Lawyer in Trouble for Posting Religious Prayers on Facebook
A Texas defense attorney is involved in a rather bizarre dispute with the Ellis County District Attorney over Facebook posts. Defense lawyer Mark Griffith says he is just praying for the Lord’s help while he is representing a client doing a trial, but D.A. Patrick Wilson claims Griffith is essentially violating legal ethics rules under the guise of prayer.
1080 KRLD reports the matter has come to a head recently after D.A.’s office has twice “convinced judges to stop Griffith from posting running commentary of a trial in his prayers on Facebook.”
“No lawyer is allowed to make running commentary in the public forum regarding witnesses, the character of witnesses, the opinion of the guilt or innocence of defendants or suspects in criminal cases,” D.A. Wilson told KRLD. “This has everything to do with maintaining the integrity of our judicial system. And if he wants to fight that fight [over religion] with the state bar of Texas, good luck.”
Here are some of the Facebook posts:
In a statement to WFAA, Wilson added, the motions are “absolutely not about the right to prayer.”
Griffith, on the other hand, strongly disagrees, telling WFAA he believes this is all about religion and he is not going down without a fight.
“If you want to pick a fight with me about my religion you’ve probably picked the wrong person,” Griffith said.
He echoed similar sentiments in another interview with CBS DFW.
“What he attacked was my firm’s personal Facebook page and prayers mentioned by me prior to trial and during trial. And there’s not going to be a motion, and there’s not going to be any order from any court, that’s going to keep me from praying and asking for God’s wisdom as I’m fighting for his children.”
Again, Wilson says it is not about religion or freedom of speech. His major concern is that potential jurors might ignore the court’s admonishment to not view any accounts of the trial in the news or on social media. In doing so, Wilson worries they might come across Griffith’s Facebook page and see a play by play of the trial.
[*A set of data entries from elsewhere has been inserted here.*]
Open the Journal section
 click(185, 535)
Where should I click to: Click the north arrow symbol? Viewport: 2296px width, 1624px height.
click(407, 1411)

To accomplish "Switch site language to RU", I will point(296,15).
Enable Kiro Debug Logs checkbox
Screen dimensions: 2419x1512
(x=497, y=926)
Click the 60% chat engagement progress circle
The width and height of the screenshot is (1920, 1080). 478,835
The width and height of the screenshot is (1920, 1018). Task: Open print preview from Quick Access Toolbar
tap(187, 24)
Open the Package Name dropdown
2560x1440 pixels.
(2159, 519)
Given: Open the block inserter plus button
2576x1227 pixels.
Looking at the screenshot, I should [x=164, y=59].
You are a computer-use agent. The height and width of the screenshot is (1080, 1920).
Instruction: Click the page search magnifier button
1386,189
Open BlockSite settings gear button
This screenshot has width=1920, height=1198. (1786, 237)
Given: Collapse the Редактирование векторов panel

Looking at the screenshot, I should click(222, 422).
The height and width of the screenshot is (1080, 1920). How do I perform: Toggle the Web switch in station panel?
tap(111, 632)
“Unless someone knows how to completely lock down and prohibit jurors from even looking at social media during the course of a trial, this is the only way to appropriately control a trial. And prayer has nothing to do with it,” Wilson said.
So far, the judge’s ruling does not totally prevent Griffith from posting prayers. However, it does limit him from posting any information relevant to the case online during the trial.
Wilson says he plans to appeal the ruling.